# Short problem 1
In the records, substitute "Checkout" for "Pay Now" in the lines from the line with "Given: Open recent file Doc7.docx" up to and including the line with "[x=364, y=403]". Return only those lines, with everything else left as it is.

O’Meara was rather unknown before 2020, given that she lives in Tuscaloosa and you rarely get the chance to visit. However, she showed remarkable prowess in learning how to work the iPad and surprised the industry by dropping an automatic slideshow of the blurriest posed photos of the family. The shift from analogue to digital demonstrated how forward thinking O’Meara has been, and her work provides a blueprint for the business to come.

 

Song of the Year

Doreen Marian Falsworth

 

While she faces stiff competition from Ethel Brixby in this category, I believe that Falsworth displayed a more nuanced approach to her practice. Her snickerdoodle production showed massive improvements from her previous catalogue, and her line of questioning how often you go to church was one of the wittiest to be released this year. Not to mention that, between her travel agency closing down and her friend Beth from high school passing away, Doreen could use a big win this year.

(Some records)
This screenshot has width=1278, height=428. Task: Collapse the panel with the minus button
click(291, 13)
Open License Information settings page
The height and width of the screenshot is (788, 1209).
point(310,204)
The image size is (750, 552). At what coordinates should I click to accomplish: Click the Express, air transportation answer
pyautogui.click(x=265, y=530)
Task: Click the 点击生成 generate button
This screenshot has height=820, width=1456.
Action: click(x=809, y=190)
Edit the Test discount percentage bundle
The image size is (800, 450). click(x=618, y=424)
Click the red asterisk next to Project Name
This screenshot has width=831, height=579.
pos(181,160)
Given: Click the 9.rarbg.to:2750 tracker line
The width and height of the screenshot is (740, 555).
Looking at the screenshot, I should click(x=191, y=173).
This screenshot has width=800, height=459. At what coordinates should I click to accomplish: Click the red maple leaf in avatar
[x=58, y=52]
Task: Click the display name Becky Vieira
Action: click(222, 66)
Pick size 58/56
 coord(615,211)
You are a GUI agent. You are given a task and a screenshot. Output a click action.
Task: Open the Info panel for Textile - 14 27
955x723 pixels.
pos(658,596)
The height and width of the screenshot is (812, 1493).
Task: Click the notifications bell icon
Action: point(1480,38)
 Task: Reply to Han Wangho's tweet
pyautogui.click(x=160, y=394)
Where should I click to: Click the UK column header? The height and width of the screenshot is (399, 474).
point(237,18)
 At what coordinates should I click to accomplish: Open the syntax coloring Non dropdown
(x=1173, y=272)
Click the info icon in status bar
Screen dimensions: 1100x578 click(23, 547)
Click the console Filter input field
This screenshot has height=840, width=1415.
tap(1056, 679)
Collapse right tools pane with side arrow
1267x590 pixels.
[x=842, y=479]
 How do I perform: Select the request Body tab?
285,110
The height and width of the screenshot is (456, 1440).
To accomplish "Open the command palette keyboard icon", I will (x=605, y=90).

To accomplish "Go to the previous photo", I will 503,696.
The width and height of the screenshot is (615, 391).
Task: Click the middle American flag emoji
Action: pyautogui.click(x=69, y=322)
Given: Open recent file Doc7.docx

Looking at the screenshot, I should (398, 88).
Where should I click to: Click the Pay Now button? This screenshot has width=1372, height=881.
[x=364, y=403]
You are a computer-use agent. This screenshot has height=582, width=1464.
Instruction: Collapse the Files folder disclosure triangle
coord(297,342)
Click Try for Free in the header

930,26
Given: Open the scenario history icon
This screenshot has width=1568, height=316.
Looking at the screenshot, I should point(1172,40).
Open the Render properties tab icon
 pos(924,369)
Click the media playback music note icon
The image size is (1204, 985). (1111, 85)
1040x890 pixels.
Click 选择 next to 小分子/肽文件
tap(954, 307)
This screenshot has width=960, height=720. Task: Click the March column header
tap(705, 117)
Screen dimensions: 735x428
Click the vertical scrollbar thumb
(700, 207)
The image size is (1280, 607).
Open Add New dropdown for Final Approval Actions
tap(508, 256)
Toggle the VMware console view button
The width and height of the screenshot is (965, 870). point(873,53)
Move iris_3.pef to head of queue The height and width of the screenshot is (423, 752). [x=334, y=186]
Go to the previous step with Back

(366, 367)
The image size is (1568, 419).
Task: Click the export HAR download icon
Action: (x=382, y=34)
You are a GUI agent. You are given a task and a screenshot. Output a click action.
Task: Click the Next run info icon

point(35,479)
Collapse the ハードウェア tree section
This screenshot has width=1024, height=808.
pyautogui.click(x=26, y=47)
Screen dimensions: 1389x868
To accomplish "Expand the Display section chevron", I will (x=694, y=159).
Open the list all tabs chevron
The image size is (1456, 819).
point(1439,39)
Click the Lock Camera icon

# Short problem 2
Resume the mock family awards write-up from where it stops.

# Right answer 1
Given: Open recent file Doc7.docx

Looking at the screenshot, I should (398, 88).
Where should I click to: Click the Checkout button? This screenshot has width=1372, height=881.
[x=364, y=403]

# Right answer 2
 

Best New Artist

Ruth Springbaumer

 

Although my personal preference for this award would be Cloddagh O’Meara, The Academy will likely award Springbaumer with the accolade. She left your grandpa thirty years ago, but she’s made huge waves breaking into the mainstream this year. Even though the all-expenses-paid trip along the Seine was delayed among label disputes, her choice to independently front the project showed a dedication to her craft. Springbaumer has positioned herself in the favor of The Academy voters.